面倒なことを書きましたが、実はラフマニノフは上記のようなことしか書けないほど、豊潤なピアノの響きの奔流であったということです。一方、スクリャービンはロシア的な個性の音楽に仕立てあがっていました。よく、初期のスクリャービンはショパンの影響うんぬんを言われますが、上原彩子の弾くスクリャービンはラフマニノフ同様、ロシア的な精神に満ちた音楽であることを実感させてくれました。アンコールの最後で弾いたスクリャービンの練習曲は上原彩子とスクリャービンの魂が同化したかと思えるような凄絶な演奏でした。この音楽で感動しない人はいないでしょう。
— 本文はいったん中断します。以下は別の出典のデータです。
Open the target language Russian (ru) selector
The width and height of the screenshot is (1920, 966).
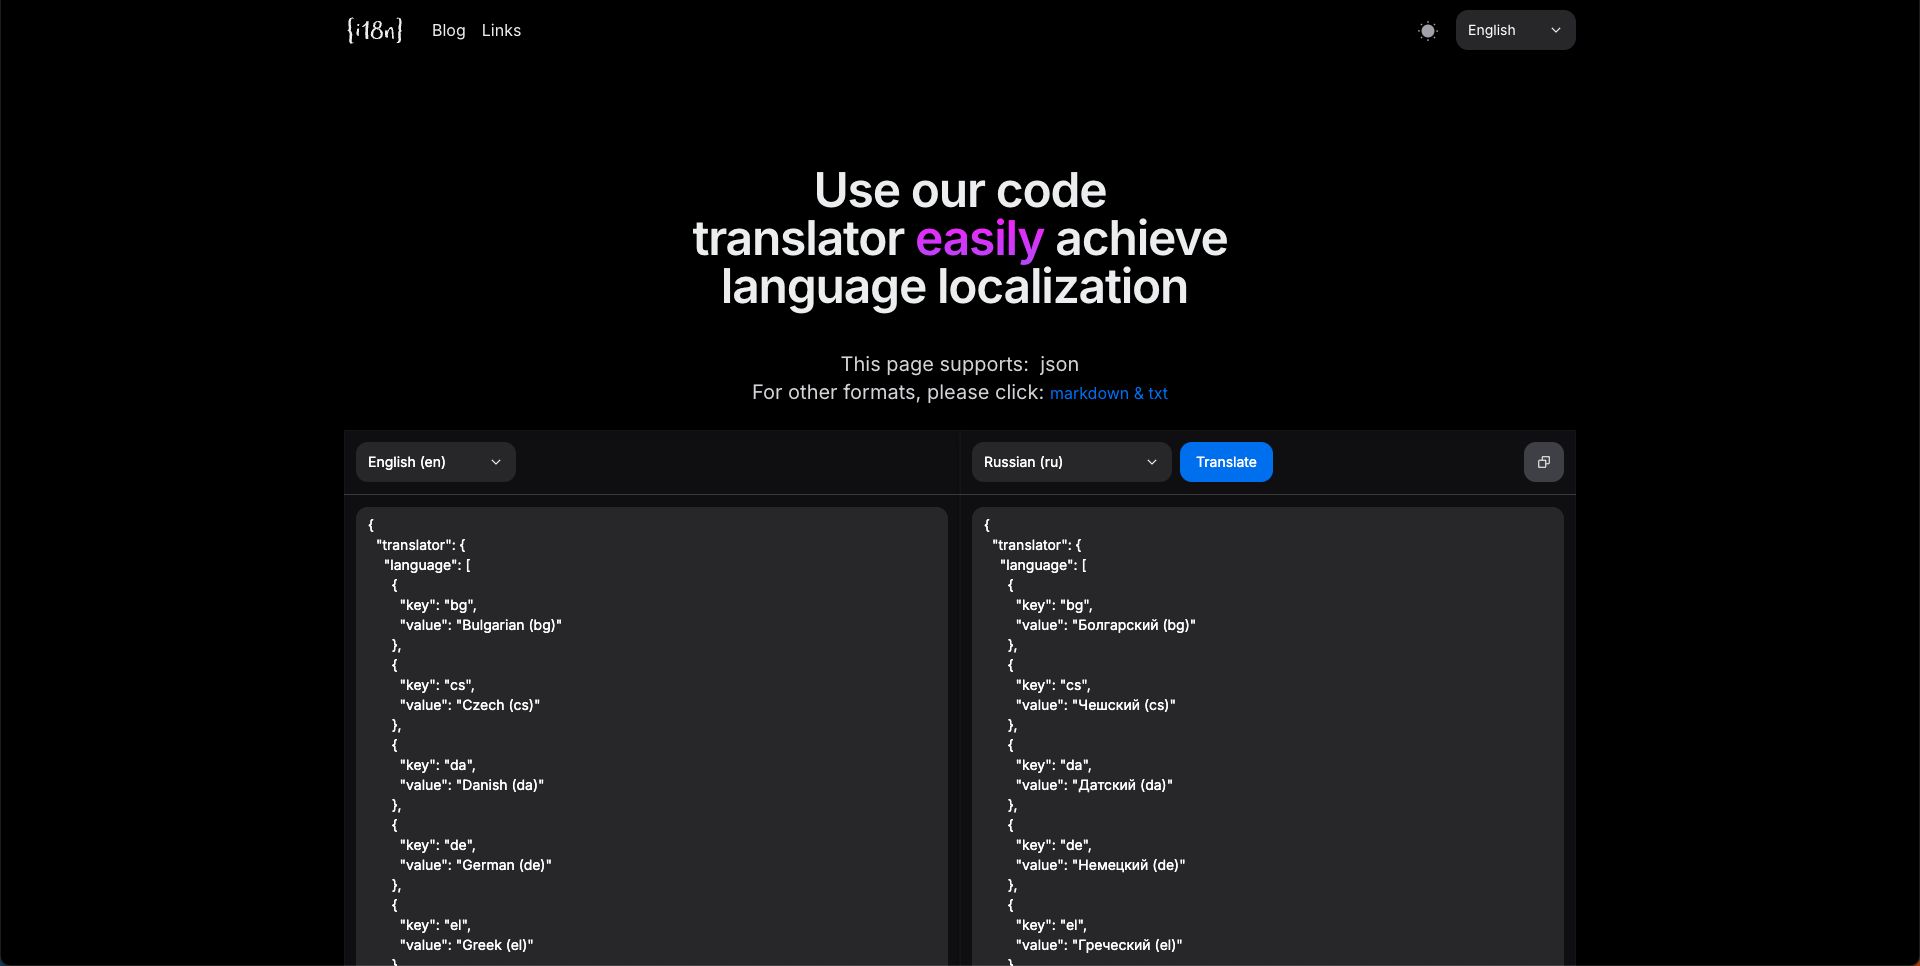[x=1070, y=462]
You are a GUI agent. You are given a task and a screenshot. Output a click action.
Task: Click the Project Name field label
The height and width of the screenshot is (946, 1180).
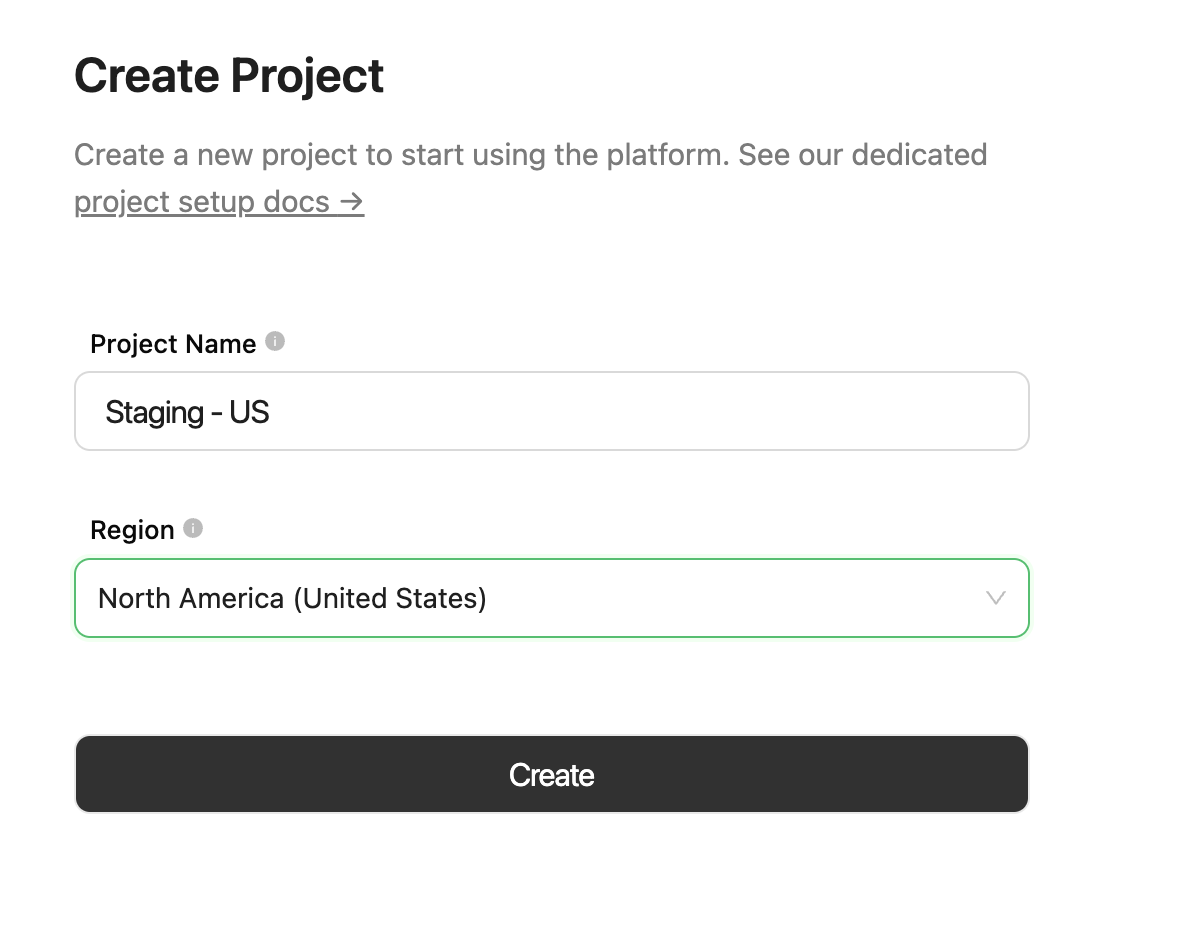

saraiはこの短い音楽で心を揺さぶられて、涙が滲みました。
今日のプログラムは以下です。
ラフマニノフ:前奏曲「鐘」幻想的小品集 Op.3より第2番
ラフマニノフ:10の前奏曲 Op.23より 第4番、第5番、第6番、第7番
スクリャービン:24の前奏曲 Op.11
《休憩》
ラフマニノフ:13の前奏曲 Op.32
《アンコール》
ラフマニノフ:楽興の時第5番Op.16-5
スクリャービン:練習曲嬰ニ短調「悲愴(Pathetic)」Op.8-12
予習したCDは以下です。
ラフマニノフ リヒテルの1960年10月28日のカーネギーホールのライブ(リヒテル ザ・コンプリート・アルバム・コレクションより)
スクリャービン ヴェルデニコフ(ロシア・ピアニズム名盤選より)
リヒテルのライブCDはモノラルですが、音質は鑑賞には差し支えないレベル。演奏は圧倒的です。今日の上原彩子の演奏とは異なり、ラフマニノフの魂と同調するような凄まじいものです。前奏曲が抜粋で半分ほどの曲しか聞けないが残念ですが、こういうCDを聴くとほかのCDが聴けなくなります。
ヴェルデニコフのスクリャービンは静かで美しい演奏。ある意味、上原彩子の今日の演奏とは対極にあるような演奏です。